──────── Material for this task
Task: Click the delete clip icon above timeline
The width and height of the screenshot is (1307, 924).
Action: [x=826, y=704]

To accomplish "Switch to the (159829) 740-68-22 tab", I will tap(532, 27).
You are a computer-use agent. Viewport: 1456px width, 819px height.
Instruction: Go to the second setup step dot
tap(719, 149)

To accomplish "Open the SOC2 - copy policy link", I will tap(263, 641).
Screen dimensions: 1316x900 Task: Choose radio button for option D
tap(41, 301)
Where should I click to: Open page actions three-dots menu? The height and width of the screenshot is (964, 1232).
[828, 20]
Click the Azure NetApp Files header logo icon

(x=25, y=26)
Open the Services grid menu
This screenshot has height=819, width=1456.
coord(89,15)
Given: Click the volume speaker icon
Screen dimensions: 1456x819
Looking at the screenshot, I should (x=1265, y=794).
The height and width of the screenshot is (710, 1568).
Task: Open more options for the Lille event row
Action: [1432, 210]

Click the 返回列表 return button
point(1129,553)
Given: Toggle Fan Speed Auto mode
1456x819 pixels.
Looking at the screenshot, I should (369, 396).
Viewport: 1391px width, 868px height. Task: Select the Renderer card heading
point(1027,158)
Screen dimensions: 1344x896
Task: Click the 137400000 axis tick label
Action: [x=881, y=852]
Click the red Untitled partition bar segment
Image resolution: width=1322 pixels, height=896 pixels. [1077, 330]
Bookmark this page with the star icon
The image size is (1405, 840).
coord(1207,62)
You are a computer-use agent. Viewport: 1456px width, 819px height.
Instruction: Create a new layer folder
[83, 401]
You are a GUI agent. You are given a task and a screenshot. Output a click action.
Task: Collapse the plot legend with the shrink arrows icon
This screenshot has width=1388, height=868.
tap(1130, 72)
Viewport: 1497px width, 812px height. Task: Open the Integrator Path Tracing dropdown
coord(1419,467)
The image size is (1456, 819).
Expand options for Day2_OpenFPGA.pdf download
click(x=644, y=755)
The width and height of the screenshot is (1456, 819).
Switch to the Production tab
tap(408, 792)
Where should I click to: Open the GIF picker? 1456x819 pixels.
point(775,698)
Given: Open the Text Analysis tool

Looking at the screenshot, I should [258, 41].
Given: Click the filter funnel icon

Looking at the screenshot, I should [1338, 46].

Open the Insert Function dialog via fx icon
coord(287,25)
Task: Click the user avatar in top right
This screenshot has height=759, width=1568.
────────────────
- **Work order**
Search the preceding listing for "will" and extract every line where it is found.

- **Solution below**
To accomplish "Switch to the (159829) 740-68-22 tab", I will tap(532, 27).
To accomplish "Open the SOC2 - copy policy link", I will tap(263, 641).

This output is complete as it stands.